Patrick Moorhead: Salesforce had their earnings and it was also a preview of the TrailblazerDX Conference. You know what? I’m going to let you hit the numbers. I think what I want to hit is the sermon that CEO Mark Benioff gave on the call. It truly was incredible. And listen, I’m not like a million view go viral, but I had 60,000 people, actually, I guess 80,000 people between LinkedIn and X come in and read this. But it was a sermon.

Daniel Newman: Benioff read it. I’m just saying.

Patrick Moorhead: I know Benioff liked it by the way, right after you. I’m pretty sure that you motivated Mark Benioff after you liked it, for him to like it. But a lot of his senior staff, his chief of staff, a lot of great… I must have said something of interest.

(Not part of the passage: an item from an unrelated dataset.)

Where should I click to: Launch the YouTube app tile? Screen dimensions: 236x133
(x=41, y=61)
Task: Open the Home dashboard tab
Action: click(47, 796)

And I don’t recommend, hey, you’ve got to go and look at this. But I would recommend going in and listening to this and reading the transcript. It was one of the things that really hit a sweet spot, Dan. What have you and I have been talking about forever about AI, is that you’ve got to get your data platform in order.

And what’s new about generative AI that’s different about machine learning, is you’re co-mingling data types more than ever. And true Salesforce spirit, they talk about the customer needs, and not just the customers, with what CEOs were looking through AI. And Dan, I’ve heard there’s a lot of alignment with which you’ve been saying on shows which is productivity, higher customer value. And that’s something that I hit on a lot. I call it stickiness.

And finally increasing margins, which really is a result of customer proximity and lowering costs. And it was good. But we went right after what he characterized as all amalgamated stolen public data sets without saying, how do you say OpenAI and Gemini from Google without saying Google and Gemini?

Daniel Newman: Just real quickly, there is a truth to it. There’s two sets. There’s the data that all these companies have used that they’ve taken every publicly piece of available data that they could scrape off the net, and they’ve used that as a training set. And then, there’s companies that are building things based on proprietary training sets. And who have we not from the very beginning said where the real value of this is going to lie?

Patrick Moorhead: Yeah, the real value is just what Mark said, right? And the only two models I’m aware of that actually cite their data sources or those from IBM and those from Salesforce. I had my AI model expert Paul dig into is this legit? But Salesforce actually has their own models. You want to bring your own model, you can bring your own model. You want to use the Salesforce model, you can do that too. It was good.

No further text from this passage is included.